過払い金

過払い金請求に必要な書類と裁判に必要な書類

過払金請求をするためには、いくつかの書類を用意する必要があります。弁護士に依頼すればすべて弁護士が用意してくれますが、自分で請求するのであれば自力で用意しなければなりません。

取引履歴

取引履歴とは、その消費者金融業者との間のすべての借入れ及び返済の年月日、金額が記載されたリストのことです。弁護士に依頼すれば弁護士が取ってくれますが、自分でやるのであれば全ての消費者金融業者に電話して入手方法を問い合わせるところから始めなければなりません。

取引履歴を開示しないことが不法行為に当たると判断した最高裁平成17年7月19日判決が出るまでは、多くの消費者金融業者は、弁護士に対してすら3年から5年程度の取引履歴しか開示しませんでした。

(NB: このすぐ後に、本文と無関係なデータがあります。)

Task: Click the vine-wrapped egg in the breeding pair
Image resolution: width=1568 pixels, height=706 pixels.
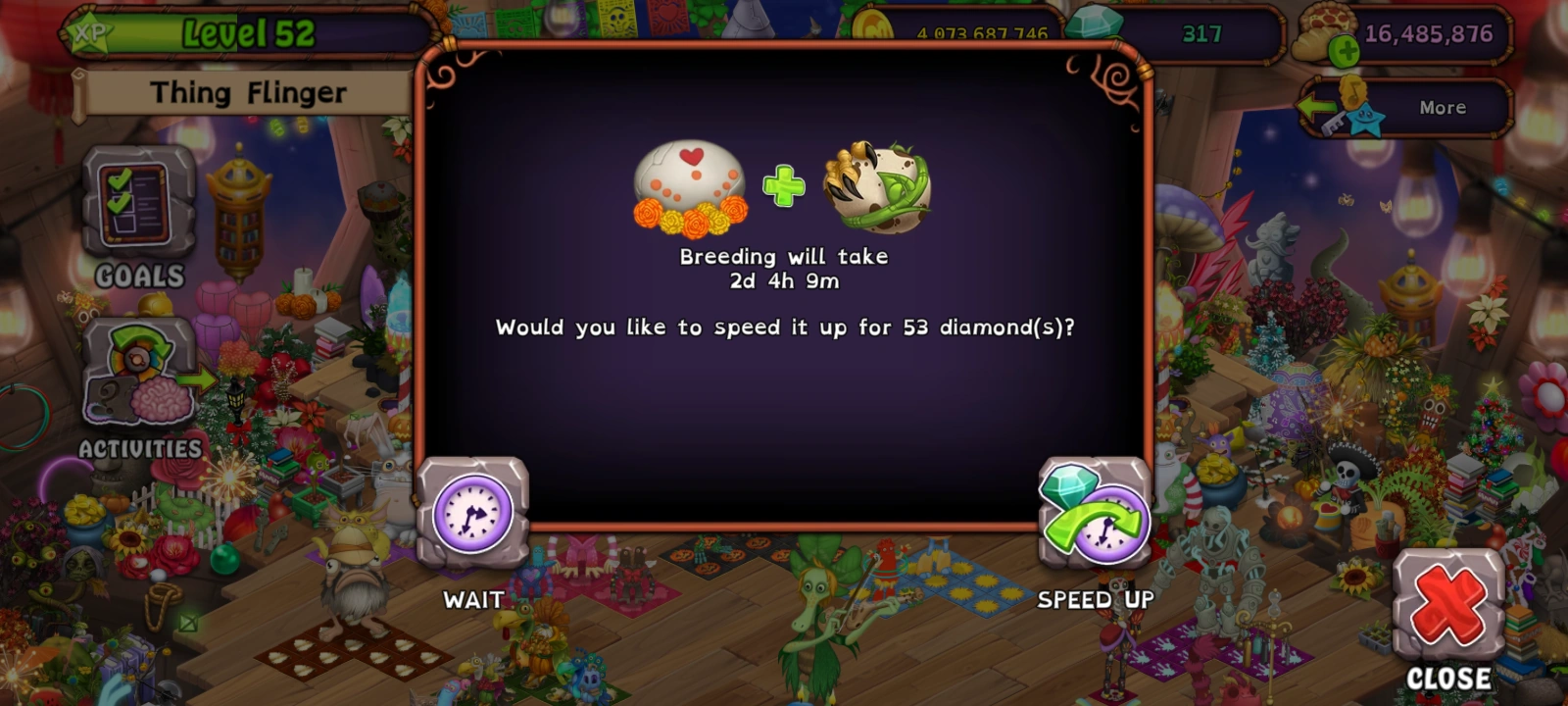Action: [x=872, y=186]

今ではそこまでの抵抗を示す消費者金融業者はいませんが、契約書の切り替え後の取引のみを開示し、あたかも全ての取引履歴を開示したかのような振りをする消費者金融業者もいますので、全ての取引履歴が開示されたかどうかを注意深く確認し、一部の取引履歴が未開示であれば何度も繰り返して開示請求をする必要があります。

引き直し計算書

すべての取引履歴が開示されたことが確認できたら、利息制限法の利率に従って再計算することになります。再計算した計算書を「引き直し計算書」と呼びます。

弁護士に依頼すれば弁護士が計算してくれますが、自分でやるのであれば、エクセルのソフトを手に入れ(ネットで入手できますが、正確性に疑問がある可能性がありますので、弁護士が書いたマニュアル本の付属CDに収録されているソフトを利用した方が良いでしょう)、自分で入力して計算する必要があります。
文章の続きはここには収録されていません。